CONRAD GIES (Johann Heinrich, Johannes Adam, Adam, Konrad)

Conrad Gies was born February 6, 1794, in Neustadt, Kurhessen, and Christened at St. Trinity Catholic Church. He was raised to maturity in that town, his grandfather a flour miller, his father with no listed occupation. Conrad Gies listed himself, on the passenger list, as a farmer.

In about 1827, Conrad Gies exchanged the vows of marriage, in Hesse Electoral, with Marianne Schmaus. Their children: 1) Frederick Nicholas Gies, b. June 8, 1830, in Hesse Electoral; 2) Marianne "Annie" Maria Gies b. 1834, Bamberg, Ontario, Canada; 3) Nicholas Gies, b. ca 1835; 4) William Gies, b. June 6, 1836; 5) Charles Gies, b. ca 1839; 6) Carolina Gies, b. ca April 23, 1841; 7) Blasini Gies, b. ca 1843. NOTE: The church book in St. Clement's, Ontario, Canada, as translated to me by Father Ryan, list his wife's maiden name as Schleif. This is either an error or Conrad Gies married Marianne Schmaus, the widow Schleif.

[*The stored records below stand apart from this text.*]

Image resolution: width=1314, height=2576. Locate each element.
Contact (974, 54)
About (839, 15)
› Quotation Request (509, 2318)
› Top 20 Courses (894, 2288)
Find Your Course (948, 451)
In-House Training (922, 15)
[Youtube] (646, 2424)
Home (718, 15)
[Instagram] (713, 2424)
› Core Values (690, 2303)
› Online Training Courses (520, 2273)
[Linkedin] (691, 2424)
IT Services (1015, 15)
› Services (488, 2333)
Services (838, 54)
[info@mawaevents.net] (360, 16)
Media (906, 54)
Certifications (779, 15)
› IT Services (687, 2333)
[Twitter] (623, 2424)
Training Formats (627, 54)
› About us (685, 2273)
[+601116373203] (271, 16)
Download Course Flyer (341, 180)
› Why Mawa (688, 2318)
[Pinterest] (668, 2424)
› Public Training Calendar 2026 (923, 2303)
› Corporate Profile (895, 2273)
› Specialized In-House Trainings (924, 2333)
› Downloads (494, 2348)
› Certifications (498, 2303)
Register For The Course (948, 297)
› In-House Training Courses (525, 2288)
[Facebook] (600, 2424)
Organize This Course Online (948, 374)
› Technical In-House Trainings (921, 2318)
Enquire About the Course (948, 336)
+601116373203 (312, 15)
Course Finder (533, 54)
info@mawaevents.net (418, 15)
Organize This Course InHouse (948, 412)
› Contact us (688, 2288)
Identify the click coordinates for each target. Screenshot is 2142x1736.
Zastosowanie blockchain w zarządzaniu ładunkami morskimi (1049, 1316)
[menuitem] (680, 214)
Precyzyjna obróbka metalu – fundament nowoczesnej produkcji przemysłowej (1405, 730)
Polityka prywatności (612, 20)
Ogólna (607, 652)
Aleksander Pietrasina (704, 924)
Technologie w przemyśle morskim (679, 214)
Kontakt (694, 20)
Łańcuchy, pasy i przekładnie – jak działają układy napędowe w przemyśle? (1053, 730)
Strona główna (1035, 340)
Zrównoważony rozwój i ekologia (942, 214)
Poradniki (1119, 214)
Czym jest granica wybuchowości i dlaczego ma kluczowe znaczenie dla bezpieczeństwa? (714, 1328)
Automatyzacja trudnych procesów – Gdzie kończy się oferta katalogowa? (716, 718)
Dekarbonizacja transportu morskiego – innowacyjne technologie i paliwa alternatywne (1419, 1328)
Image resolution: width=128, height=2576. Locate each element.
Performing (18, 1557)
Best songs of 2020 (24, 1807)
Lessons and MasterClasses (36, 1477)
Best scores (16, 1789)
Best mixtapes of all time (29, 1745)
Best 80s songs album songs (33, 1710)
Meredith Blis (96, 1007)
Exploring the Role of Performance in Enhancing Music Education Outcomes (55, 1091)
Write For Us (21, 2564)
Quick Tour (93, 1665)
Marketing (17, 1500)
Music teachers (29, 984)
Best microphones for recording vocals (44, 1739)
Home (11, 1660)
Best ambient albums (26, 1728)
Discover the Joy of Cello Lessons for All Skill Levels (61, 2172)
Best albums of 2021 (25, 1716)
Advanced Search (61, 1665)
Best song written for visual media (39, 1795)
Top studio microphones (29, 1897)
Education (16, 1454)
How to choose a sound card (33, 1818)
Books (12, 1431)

With the Napoleonic era now fifteen years in the past, and the beginning of Germany's half century turmoil over unification still ahead, in 1832, with his wife and son Frederick, Conrad Gies, left Hesse Electoral and set sail for a new home in Canada. They sailed from the port of Bremen, aboard the "Columbus," and arrived in the port of New York, July 16, 1832. On that same ship were twenty-two other Gies family members, a Schmaus Family couple, a pair of Kleinman Families, and a Schmidtdeil Family. All of these names fall into his ancestry. Information picked up on a visit to Newustdt: "the three years of emigration to Detroit from this congregation was based on the state government ordering the Catholic Church abolished and the instalation of the Lutheran Church as the only means of worship." I'm further informed that the two religions remain on bad terms today.

Whether Conrad Gies went to Detroit first we do not know but that he settled in the village of Bamberg, Wellesley Twp, Waterloo County, Ontario, Canada. The 1832 Ontario Census shows that he had three children (This doesn't agree with the facts). With his seven years of residency completed, in 1839, Conrad Gies was naturalized as a Canadian citizen.

A Conrad Gies has been identified in the 1840 US Census for the City of Detroit, Michigan. The numbers of children listed does not agree, but the other information concurs with him and his wife. His name is not found on the 1850 US Census.

In 1843, in Bamberg, Ontario Conrad Gies owned a Conc. A, Lot 11 and Conc. Viii, lot 1.

The 1851 Canadian census has him listed as a Lutheran. During my research into this family history, I was informed: "that it is likely that all of the Gies family in the area, Catholic and Lutheran alike, had descended from Conrad and Mary Ann (Schmaus) Gies."

It was related that "Conrad Gies came into conflict with the local priest over some financial issue." At about this same time he was recorded as a member of the church committee for the building of a Catholic School at St. Clement's, a school that some members [no names mentioned] of this committee disputed in favor of the local public school use. "Conrad Gies," according to the story, "left the Catholic Church and join the Lutheran Church. Some of his children remained in St. Clement's Roman Catholic Church while others followed their father into the Lutheran Church." No record of Lutheran Church membership has been found for Conrad Gies, but his son, Blasini Gies, was married in the Lutheran Church at Heidelberg, Ontario.

There is a field of thought, by a family researcher that says "a second Gies family, led by Nicholas Gies, arrived from Darmstadt, Germany two decades later. This is the Lutheran family." I have found no evidence to deny or substantiate this claim.

In the 1861 Canadian Census, Conrad Gies is listed a resident living with his family in a single family two story home in Bamberg, Ontario. In 1860 he received patent for lot 1 and lot 2 (in St. Agatha)

Conrad Gies died September 10, 1869, in Bamberg, and is buried in the Brothers Cemetery in St. Jacobs, Waterloo County, Ontario, Canada.